What you are asked to do:
Across the records below, report how many lines include the word "Política", stating the number alone.

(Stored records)
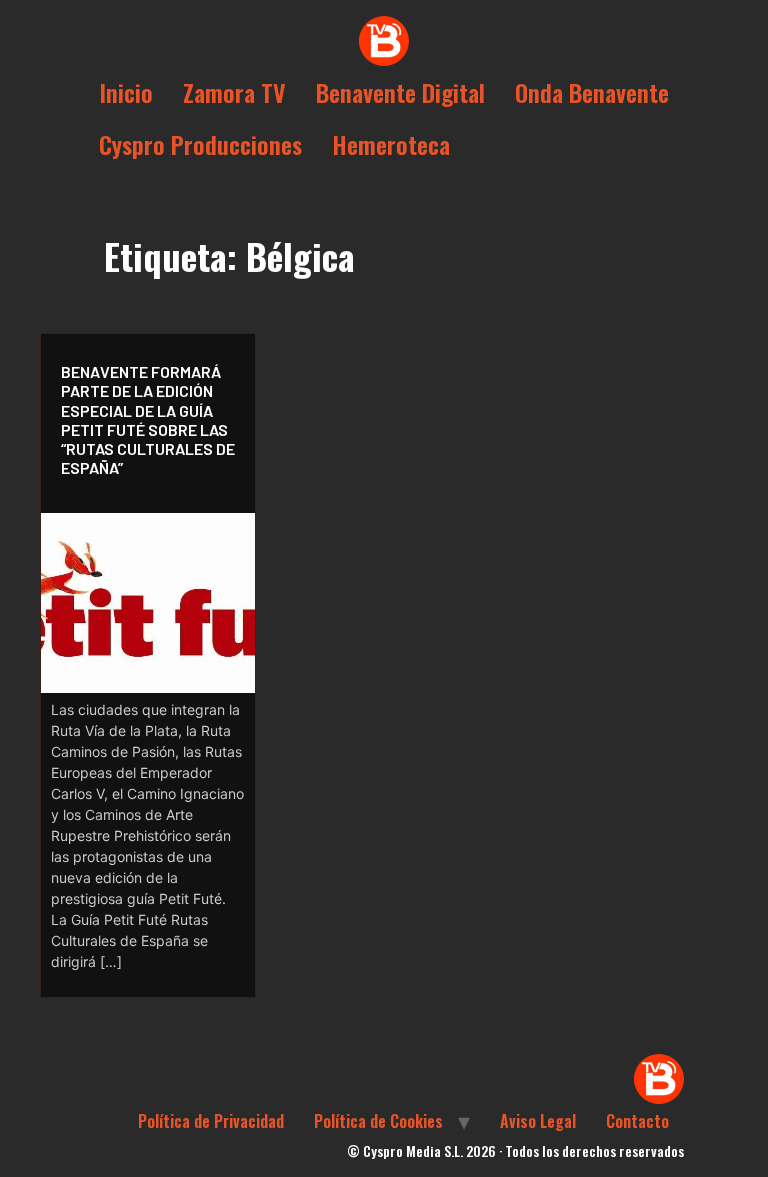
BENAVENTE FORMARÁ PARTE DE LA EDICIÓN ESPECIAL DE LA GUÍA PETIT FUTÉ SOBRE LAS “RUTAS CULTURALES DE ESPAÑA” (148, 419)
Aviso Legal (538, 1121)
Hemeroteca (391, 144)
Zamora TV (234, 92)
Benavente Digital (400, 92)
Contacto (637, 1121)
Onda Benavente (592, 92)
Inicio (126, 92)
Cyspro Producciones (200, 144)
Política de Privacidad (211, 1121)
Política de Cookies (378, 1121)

Output for this exercise:
2